Merriam-Webster defines a “bully pulpit” as:

Bully pulpit comes from the 26th U.S. President, Theodore Roosevelt, who observed that the White House was a bully pulpit. For Roosevelt, bully was an adjective meaning “excellent” or “first-rate”—not the noun bully (“a blustering, browbeating person”) that’s so common today. Roosevelt understood the modern presidency’s power of persuasion and recognized that it gave the incumbent the opportunity to exhort, instruct, or inspire. He took full advantage of his bully pulpit, speaking out about the danger of monopolies, the nation’s growing role as a world power, and other issues important to him. Since the 1970s, bully pulpit has been used as a term for an office—especially a political office—that provides one with the opportunity to share one’s views.

Roosevelt’s use of this term as an adjective and not a noun made the bully pulpit term OK for the time and, if the person using that pulpit for good, the term can be an endearing one. However, I am not sure we can see President-Elect Trump in that light yet, given his history of “blustering and browbeating” people to get his way.

I took a call from a reporter last week who was asking me about Apple’s decision to have their servers in a single data center location instead of at each of the major data centers they have around the US and the world. This will be done in Arizona and the reporter asked if Apple did this to help get a better position, in Trump’s eyes, by doing the manufacturing in the US. All told, it will only add 10-20 jobs and I told the reporter this was more strategic and had nothing to do with wanting to gain favor with Trump.
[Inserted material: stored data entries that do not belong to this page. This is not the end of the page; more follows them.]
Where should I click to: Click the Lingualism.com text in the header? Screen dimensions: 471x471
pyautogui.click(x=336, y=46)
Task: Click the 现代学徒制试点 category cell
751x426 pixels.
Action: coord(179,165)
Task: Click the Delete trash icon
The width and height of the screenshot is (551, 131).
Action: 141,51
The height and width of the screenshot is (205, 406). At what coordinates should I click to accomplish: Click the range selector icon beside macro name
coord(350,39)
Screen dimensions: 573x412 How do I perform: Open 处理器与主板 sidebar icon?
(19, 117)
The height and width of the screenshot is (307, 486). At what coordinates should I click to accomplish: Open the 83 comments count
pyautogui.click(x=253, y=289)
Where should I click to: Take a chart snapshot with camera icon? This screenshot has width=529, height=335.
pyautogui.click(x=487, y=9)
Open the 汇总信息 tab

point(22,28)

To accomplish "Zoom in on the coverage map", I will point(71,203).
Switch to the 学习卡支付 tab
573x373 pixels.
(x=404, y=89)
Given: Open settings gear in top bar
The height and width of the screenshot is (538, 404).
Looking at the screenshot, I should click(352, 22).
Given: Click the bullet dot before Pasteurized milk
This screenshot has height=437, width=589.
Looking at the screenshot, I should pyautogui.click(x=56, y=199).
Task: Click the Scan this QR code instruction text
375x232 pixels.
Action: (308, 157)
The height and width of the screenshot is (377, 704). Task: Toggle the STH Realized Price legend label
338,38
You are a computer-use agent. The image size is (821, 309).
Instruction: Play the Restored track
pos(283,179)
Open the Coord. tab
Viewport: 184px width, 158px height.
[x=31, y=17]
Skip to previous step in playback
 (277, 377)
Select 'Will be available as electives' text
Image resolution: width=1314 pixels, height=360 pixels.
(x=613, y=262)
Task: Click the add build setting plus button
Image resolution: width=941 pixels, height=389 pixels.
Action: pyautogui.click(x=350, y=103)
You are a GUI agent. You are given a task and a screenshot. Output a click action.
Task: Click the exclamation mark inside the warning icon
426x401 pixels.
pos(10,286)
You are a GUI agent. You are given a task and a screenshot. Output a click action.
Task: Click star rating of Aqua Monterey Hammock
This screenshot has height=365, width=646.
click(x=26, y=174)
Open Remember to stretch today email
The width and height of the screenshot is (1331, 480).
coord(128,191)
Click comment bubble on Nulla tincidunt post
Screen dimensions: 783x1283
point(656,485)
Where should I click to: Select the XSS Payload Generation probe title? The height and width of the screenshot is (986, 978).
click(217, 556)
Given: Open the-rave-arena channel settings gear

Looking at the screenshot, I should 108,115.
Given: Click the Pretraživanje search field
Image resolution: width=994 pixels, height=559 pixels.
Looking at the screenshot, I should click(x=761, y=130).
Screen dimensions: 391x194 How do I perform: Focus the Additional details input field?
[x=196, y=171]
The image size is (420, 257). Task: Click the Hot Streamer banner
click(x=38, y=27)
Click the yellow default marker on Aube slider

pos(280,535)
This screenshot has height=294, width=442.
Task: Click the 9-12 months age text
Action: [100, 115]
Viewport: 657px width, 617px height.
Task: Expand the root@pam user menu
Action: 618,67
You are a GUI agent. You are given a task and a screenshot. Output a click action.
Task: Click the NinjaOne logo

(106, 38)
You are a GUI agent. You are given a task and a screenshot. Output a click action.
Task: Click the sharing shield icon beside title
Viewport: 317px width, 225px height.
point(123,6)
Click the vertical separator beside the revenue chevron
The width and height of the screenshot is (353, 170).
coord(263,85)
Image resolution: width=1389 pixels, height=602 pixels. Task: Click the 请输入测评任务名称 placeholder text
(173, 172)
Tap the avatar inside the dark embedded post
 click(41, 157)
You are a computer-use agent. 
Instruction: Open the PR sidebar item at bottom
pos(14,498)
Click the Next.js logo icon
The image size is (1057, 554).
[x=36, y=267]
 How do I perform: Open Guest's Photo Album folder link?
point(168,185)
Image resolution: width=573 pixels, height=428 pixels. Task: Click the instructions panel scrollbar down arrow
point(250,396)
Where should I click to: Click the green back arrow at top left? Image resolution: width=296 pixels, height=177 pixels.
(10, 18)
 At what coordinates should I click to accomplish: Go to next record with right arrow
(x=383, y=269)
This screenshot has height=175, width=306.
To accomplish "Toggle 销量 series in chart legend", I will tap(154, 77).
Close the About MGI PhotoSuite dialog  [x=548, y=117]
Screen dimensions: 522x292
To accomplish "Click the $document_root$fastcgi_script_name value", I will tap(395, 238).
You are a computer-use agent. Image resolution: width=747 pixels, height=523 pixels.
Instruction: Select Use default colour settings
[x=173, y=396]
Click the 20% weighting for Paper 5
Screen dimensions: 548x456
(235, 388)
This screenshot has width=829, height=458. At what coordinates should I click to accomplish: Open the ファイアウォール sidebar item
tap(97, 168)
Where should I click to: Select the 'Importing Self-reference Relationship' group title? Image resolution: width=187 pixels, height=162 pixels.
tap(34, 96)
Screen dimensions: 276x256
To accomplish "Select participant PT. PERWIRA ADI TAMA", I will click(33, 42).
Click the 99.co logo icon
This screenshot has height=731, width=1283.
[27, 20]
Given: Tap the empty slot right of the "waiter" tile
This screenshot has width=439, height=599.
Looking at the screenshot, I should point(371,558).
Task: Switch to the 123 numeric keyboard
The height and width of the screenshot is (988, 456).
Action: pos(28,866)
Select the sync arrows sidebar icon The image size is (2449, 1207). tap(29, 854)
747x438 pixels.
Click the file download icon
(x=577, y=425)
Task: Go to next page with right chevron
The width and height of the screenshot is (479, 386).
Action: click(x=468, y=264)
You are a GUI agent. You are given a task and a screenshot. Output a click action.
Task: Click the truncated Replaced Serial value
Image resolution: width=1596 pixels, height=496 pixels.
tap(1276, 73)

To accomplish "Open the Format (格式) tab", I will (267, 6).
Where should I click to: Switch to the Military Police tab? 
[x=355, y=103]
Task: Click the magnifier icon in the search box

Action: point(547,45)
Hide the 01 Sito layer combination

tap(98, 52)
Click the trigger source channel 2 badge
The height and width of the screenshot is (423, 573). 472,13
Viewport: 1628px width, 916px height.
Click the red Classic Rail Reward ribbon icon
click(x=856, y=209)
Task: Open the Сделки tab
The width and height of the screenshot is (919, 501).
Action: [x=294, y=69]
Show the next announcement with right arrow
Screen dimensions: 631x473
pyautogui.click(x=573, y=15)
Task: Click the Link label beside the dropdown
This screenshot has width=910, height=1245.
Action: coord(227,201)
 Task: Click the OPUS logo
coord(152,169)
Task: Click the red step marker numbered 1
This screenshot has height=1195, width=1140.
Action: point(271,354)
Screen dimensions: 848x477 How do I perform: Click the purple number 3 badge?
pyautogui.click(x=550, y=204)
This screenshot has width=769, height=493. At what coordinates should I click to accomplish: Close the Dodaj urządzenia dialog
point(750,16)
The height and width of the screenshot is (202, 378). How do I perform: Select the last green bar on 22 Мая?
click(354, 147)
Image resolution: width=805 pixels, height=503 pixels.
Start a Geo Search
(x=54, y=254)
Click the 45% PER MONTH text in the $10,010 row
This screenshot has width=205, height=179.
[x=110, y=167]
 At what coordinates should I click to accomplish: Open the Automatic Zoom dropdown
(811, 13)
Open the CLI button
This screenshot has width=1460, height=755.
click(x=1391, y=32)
But other companies, such as Ford and Carrier, have made decisions to move jobs from planned facilities outside of the US back to America. On the surface, it does appear Trump “bullied” them into doing it. It seems very clear to me that Jack Ma, CEO of Alibaba, who met with Trump at Trump Tower and pledged to bring one million jobs to the US, had being in Trump’s good graces in mind.

Last week, Amazon announced they would add 100,000 jobs in the US. When this was announced, and because of Trump’s bully pulpit, I was asked by reporters if this decision was because of pressure from Trump or something more related to strategic growth.

I would hope it was because it was a strategic decision but I have a sneaky feeling Amazon and many others do not want to rile Trump. What he says and does from his “bully pulpit” could hurt them during his time in office. Let’s be clear: I am 100% behind creating more jobs in the US but I believe this should come as result of great business conditions, innovation, a true need for these companies, and that it is strategic to their business growth. I also believe they should not be doing it because they were bullied into it. I am of the school that believes bullying them to create jobs may be a temporary fix. Unless it’s done with the right motive, conditions, and strategy, it will not deliver the fundamental change needed for these jobs to be long lasting.

I believe strongly the tech industry and companies should not succumb to the bullying tactics of President-Elect Trump in any way when it comes to the issue of strategic planning, growth, innovation, and even jobs.

That does not mean they should not want to work with him and, when necessary, lobby to influence Mr. Trump’s policies so he and his administration do not stand in the way of growing our tech economy. But, if any of their moves are done just to placate Trump, then they are building foundations that will crumble under the weight of forced motivations. Unless strategic to their growth, it will set them back, not move them forward.

In a recent piece I did for Fast Company, I outlined my involvement with a council of independent tech influencers that helped shape President Bush’s tech agenda. In the article, I suggested some of the types of councils I believe President Trump needs to help him understand tech and, more importantly, use them to help develop a tech agenda of his own that would benefit his economic goals and get these companies to help support an agenda that moves our industry forward.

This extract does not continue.